Advent is long gone, but it is my favorite time of year.  It is the only time that I feel like I can blend in with the heard.  We are all waiting and hoping for light in a time of cold and darkness.  I was raised anti-catholic, and to fear Mary.  To give Mary any attention was to worship a false god.  Now I understand that fear of Mary has more to do with the patriarchy than an actual fear that we will deify her.

As I thought of advent this year, I meditated on Mary.  I wondered about her.  I couldn’t stop thinking about her.  So I wrote down my thoughts.

Dirty Birth

She was so tired.  The traveling was a chore and a burden and not as exciting as she wished it was.  Her back ached so much.  She did not ride the donkey very much.  Getting on it was too cumbersome with her distended belly.  Her legs and thighs ached because of its heavy gait.  The donkey was old anyway and it was their only donkey.  So she walked.  Her back had a deep ache and the ache was getting deeper and deeper.  

On all fours she rocked back and forth on her hands and knees.  The woman that the property owner had brought to help her, a midwife, wanted her to try to get up and squat with a birth stool, but the squatting hurt too much. Even with the midwife offering her own body as support- Miryam refused.  She was just fine on her knees.  The contractions were too close together for her to move between them anyway.  As each one came and crashed against her body, she breathed as deeply as she could and involuntarily swayed her hips.  Her body was simultaneously grasping for relief and working hard to move a baby out.  The midwife rubbed Miryam’s back and a young girl, no more than 9 years old, stood rigidly against the wooden wall, eyes wide.  The child was ready with the birthing stool, a pile of sun dried rags, oil, and a wool blanket that was clean enough.  It was all they had had time to bring.  The midwife had her bag and barked orders at the sleepy girl to assist her.

The laboring mother groaned loudly and tears streamed down her face.  Her back and bottom burned from the contractions and she wished her mother and cousin were there to be her midwives.  She did not cry from the physical pain.  She cried because the young wide-eyed girl reminded her of her former self.  It was only a few years ago that she was 9 and old women barked orders at her.  So many things had happened in the span of a few years.  She was not ready to be a mother and a wife no matter how wonderful the child could be.  Miryam was not sure, but she had been laboring since before sunset, and it was going to be morning soon.  She did not feel favored during these hours.  In this hour she was utterly alone and unseen.
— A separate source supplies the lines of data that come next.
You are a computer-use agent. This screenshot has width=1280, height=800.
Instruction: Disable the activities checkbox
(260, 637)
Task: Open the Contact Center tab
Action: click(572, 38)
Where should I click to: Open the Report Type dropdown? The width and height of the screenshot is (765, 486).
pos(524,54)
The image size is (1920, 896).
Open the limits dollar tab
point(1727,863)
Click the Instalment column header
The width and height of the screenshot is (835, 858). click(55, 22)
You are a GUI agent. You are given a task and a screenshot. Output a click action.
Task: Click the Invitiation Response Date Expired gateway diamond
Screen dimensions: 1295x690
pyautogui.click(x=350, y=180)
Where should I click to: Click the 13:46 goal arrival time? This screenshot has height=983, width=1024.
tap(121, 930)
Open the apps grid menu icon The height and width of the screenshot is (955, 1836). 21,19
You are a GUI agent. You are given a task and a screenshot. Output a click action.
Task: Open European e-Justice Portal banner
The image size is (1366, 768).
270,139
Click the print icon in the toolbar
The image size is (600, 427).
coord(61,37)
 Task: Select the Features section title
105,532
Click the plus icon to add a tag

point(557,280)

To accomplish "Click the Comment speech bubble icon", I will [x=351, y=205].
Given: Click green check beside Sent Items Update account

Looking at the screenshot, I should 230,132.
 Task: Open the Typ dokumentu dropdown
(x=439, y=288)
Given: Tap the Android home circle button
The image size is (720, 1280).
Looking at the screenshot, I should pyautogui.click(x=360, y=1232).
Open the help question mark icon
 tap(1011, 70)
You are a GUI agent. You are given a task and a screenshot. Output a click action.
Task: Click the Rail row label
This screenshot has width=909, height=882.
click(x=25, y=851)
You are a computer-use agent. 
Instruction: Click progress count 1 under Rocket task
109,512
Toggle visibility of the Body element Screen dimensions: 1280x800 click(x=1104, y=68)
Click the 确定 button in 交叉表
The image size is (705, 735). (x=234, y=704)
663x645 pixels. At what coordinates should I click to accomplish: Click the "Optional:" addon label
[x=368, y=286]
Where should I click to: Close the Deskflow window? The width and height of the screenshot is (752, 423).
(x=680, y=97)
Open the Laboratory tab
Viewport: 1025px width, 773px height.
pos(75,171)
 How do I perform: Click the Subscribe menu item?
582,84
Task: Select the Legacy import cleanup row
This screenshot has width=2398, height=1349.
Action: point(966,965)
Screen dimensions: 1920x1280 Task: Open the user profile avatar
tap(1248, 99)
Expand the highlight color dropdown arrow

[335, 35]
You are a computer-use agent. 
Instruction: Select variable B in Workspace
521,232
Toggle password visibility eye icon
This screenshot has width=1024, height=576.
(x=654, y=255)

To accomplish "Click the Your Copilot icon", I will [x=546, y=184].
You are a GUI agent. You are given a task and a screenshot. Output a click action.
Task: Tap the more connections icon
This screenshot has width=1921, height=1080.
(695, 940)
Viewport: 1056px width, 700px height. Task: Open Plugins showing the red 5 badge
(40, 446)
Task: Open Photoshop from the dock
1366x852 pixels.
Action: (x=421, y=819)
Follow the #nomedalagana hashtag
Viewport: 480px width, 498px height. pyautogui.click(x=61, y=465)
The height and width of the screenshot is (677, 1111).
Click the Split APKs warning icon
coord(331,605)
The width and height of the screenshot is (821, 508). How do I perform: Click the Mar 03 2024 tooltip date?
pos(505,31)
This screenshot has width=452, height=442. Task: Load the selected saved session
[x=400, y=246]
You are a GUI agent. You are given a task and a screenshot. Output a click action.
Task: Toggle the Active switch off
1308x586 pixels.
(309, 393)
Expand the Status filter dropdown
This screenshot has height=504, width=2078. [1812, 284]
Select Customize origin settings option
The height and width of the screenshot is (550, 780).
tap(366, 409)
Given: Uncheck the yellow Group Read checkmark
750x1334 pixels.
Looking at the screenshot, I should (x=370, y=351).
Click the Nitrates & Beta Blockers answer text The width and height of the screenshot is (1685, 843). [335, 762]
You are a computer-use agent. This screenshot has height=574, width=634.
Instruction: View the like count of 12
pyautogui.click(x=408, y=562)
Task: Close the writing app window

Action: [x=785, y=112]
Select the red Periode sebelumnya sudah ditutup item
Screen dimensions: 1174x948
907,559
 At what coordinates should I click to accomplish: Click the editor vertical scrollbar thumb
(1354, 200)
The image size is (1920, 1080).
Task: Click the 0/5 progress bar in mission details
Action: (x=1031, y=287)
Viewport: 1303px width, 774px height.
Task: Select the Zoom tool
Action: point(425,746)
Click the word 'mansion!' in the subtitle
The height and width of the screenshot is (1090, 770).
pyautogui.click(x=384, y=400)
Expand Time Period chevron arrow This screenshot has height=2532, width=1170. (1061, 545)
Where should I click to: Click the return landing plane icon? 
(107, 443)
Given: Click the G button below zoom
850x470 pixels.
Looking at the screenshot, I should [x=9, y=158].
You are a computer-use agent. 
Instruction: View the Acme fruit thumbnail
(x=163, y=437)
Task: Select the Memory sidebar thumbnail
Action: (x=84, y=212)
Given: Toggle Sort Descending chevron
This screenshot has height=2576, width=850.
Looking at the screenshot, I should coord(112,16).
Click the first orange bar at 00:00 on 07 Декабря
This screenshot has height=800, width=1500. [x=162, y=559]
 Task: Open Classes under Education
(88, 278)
She wept and dropped her head to the rough blanket they had given her on the dirt floor.  Her blanket was less than clean, but she did not care or notice.  It was dark in the stall and she was glad they could not see her cry.  She labored quietly, mind the groans and deep sighs.  She did not want to worry Yossef.  He was within earshot.  Or maybe he wouldn’t worry if she screamed and if she died.  If she were to die in labor, he would be free of her as his obligation.  He could start again.  He was a generous man.  He had kept his promises to her even when her belly swelled with child after she had been gone for months- living with her cousin.  People talked.  He stood by her and his promise.  She shook her head as if to shake the thoughts out.  If she survived this birth, she needed to prove herself strong and brave.

Miryam would not scream yet.  She swallowed the cries with the next contraction.  She had torn her dress off an hour ago and thankfully the midwife was unalarmed to see a naked laboring mother, bottom up, sweaty, and mooing.  The dress was filthy from the walk and smelled.  It was better that it was off.

The pain was unbearable.  Miryam wanted to rewind her life 40 weeks and say no to her blessing.  She wanted to crawl out of her skin and be back in the arms of her mother.  If she had the strength, she would have run away from the filthy stall.  She hadn’t forseen her life looking like this.  This was not how kings were born.

Miryam didn’t know what she believed anymore.

“You are getting close,” the midwife said and firmly pressed on Miryam’s lower back.  She poured warmed oil on her fingers and massaged the laboring mother.  Miryam was so relieved to have the midwife touch her.  She felt momentarily less alone and the pressure on her back was a distraction.  No one had touched her in so long.  Yossef was- well- he was afraid of her.  He was distant.  She felt utterly alone.  Sometimes there were bouts of relief and she felt reassured that he trusted her.  She was glad to be his betrothed.  He had saved her from the disgrace of being alone and pregnant.  But he kept his distance and expected her to be the model wife.  She was humble, diligent, and obedient.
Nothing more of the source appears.